- [TEXTAUSZUG]
===

Am 12. Oktober 1976 veröffentlichte der Fachausschuss schließlich seinen Bericht: 45% einer Stichprobe von 700 Arbeiterinnen und Arbeitern zeigten Arsenkonzentrationen von mehr als 100 mg/l im Urin. Mindestens 116 Personen wurden wegen Symptomen, die auf eine Arsenvergiftung zurückgingen, ins Krankenhaus eingeliefert; 98 von ihnen zeigten sogar Arsenkonzentrationen im Urin von mehr als 3000 mg/l.
Das Institut für Arbeitsmedizin der Universität Padua dokumentierte eine subakute Arsenvergiftung bei 23 Technikerinnen und Technikern, die von anderen Firmenstandorten nach Manfredonia geschickt worden waren und in der zweiten Oktoberhälfte 1976 in die Einrichtung aufgenommen wurden.
In den Wochen nach der Explosion wurden von der ortsansässigen Bevölkerung mindestens 26 Personen mit akuter Arsenvergiftung in das örtliche Krankenhaus eingeliefert.
Die Kluft zwischen Institutionen und Gesellschaft wächst
Nach diesem Unfall folgten weitere kleinere Unfälle in der Fabrik, die die Bevölkerung alarmierten. Darüber hinaus gab es im Laufe der Jahre drei weitere Ereignisse, die zu heftigen Protesten gegen die italienische Regierung, die Stadt und die Fabrik selbst führten:
a) die Entsorgungsanlage nie gebaut wurde,
b) das Verklappen an nicht zugelassenen Orten stattgefunden hatte,
c) nicht zugelassene giftige Stoffe einschließlich Quecksilber verschüttet wurden,
d) die giftigen Stoffe den Tod und das Stranden von Delfinen und Schildkröten verursacht hatten.
Im Jahr 1988 verklagte ein Frauenverband aus Manfredonia die italienische Regierung vor dem Europäischen Gerichtshof in Straßburg, da diese die Bevölkerung nicht über die Risiken des Unfalls von 1976 informiert habe. Zehn Jahre später erkannte der Gerichtshof schließlich die Verletzung von Artikel 8 der Menschenrechtskonvention an und verurteilte den italienischen Staat zur finanziellen Entschädigung (European Court on Human Rights 1998).
Doch nicht nur das Fehlverhalten auf Staatsebene wurde thematisiert: Im Jahr 1996 leitete die Staatsanwaltschaft Foggia ein Strafverfahren gegen zehn Manager des Unternehmens sowie zwei Ärzte ein. Sie ordnete eine wissenschaftliche Untersuchung der damaligen Arbeiterschaft an, nachdem ein Onkologe und eine Gruppe von 37 Beschäftigten, die an mit der Arsenexposition kompatiblem Krebs erkrankten, eine entsprechende Beschwerde unterzeichnet hatten. Einige der am Prozess als Geschädigte beteiligten Personen, darunter die Stadt Manfredonia und die meisten der erkrankten Arbeiterinnen und Arbeiter bzw. die Angehörigen der Verstorbenen, wurden schließlich von ENI entschädigt und verzichteten auf die Einreichung einer Zivilklage. Die Annahme der Entschädigung wurde von vielen Bewohnerinnen und Bewohnern Manfredonias als Verrat verstanden (De Marchi et al. 2017).

===

Prüfen Sie, ob die Aussagen 1., 2. und 3. mit dem Textauszug über die Arsenvergiftungen in Manfredonia übereinstimmen, und antworten Sie jeweils mit Ja oder Nein sowie den entscheidenden Worten des Textauszugs als wörtlichem Zitat. 1. Der Fachausschuss veröffentlichte seinen Bericht am 12. Oktober 1976. 2. Der Frauenverband aus Manfredonia reichte seine Klage im Jahr 1998 ein. 3. Das Strafverfahren der Staatsanwaltschaft Foggia richtete sich gegen zehn Manager des Unternehmens und zwei Ärzte. Die Zeilen stehen in keinem Zusammenhang mit dem Textauszug.

===

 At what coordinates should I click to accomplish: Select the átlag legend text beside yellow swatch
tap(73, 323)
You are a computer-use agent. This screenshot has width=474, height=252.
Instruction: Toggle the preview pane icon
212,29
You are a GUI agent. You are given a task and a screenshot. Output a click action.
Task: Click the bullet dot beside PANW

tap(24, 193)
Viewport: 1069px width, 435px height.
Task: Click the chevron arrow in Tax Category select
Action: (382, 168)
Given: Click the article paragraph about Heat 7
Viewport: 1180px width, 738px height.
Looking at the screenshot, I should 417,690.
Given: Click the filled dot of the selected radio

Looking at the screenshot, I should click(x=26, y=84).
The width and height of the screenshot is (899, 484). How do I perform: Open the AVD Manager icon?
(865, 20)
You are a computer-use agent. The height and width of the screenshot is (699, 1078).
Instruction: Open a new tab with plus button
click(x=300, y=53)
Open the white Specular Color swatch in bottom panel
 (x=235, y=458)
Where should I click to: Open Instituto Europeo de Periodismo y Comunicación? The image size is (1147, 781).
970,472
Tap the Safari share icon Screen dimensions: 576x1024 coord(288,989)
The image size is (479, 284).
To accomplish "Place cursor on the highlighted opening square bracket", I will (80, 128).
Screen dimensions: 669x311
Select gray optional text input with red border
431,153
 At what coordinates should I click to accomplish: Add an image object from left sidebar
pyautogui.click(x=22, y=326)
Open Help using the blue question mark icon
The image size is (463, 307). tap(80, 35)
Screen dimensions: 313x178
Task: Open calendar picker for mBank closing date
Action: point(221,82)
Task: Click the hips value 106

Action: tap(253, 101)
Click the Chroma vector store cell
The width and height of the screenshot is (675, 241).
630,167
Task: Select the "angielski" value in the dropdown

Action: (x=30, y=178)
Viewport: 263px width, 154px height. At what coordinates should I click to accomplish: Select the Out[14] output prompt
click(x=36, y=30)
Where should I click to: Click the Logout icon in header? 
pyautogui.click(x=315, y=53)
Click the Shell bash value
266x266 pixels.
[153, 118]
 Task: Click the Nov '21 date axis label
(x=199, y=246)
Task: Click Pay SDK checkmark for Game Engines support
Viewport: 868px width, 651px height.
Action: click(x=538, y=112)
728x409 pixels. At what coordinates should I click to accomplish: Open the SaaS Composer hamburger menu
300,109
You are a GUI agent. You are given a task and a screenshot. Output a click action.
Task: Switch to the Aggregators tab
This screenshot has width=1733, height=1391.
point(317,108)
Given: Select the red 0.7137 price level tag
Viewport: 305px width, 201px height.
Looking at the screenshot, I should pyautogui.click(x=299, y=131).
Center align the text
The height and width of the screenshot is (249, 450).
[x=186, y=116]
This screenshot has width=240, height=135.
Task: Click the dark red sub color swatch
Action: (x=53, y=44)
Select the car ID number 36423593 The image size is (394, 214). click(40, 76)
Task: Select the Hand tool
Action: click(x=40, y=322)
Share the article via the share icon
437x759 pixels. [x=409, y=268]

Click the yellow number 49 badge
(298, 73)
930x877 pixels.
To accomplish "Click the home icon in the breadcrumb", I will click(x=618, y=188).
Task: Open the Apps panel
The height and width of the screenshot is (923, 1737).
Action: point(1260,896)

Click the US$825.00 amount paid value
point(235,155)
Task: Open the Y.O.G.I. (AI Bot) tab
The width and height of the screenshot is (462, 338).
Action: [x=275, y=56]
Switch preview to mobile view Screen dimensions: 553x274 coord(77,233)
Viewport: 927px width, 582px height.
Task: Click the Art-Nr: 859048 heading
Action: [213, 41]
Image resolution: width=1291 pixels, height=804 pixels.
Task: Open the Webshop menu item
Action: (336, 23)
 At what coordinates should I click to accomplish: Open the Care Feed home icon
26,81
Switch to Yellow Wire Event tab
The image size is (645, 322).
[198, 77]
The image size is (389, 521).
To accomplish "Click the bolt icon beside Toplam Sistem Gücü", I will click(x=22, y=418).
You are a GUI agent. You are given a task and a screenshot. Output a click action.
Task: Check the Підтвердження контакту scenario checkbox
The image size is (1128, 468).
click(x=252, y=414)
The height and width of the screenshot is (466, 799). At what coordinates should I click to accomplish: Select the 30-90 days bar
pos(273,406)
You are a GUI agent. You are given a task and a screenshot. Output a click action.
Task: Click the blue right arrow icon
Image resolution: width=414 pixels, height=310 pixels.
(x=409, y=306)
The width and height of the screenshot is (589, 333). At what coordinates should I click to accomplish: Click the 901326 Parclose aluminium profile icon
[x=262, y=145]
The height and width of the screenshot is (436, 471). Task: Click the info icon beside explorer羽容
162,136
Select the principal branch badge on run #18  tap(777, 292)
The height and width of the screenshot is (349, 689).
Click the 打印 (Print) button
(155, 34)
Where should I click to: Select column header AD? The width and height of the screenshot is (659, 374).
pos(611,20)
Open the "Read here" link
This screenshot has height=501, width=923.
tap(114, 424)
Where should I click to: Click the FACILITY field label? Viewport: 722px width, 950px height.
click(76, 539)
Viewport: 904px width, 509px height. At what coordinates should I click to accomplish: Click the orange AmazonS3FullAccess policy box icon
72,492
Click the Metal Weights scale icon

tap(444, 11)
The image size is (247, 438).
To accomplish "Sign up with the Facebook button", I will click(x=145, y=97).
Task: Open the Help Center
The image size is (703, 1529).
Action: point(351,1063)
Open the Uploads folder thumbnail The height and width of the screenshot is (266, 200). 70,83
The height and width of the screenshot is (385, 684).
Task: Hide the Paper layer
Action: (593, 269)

===

- [ERGEBNIS DER AUFGABE]
1. Ja: „Am 12. Oktober 1976 veröffentlichte der Fachausschuss schließlich seinen Bericht“
2. Nein: „Im Jahr 1988 verklagte ein Frauenverband aus Manfredonia die italienische Regierung“
3. Ja: „leitete die Staatsanwaltschaft Foggia ein Strafverfahren gegen zehn Manager des Unternehmens sowie zwei Ärzte ein“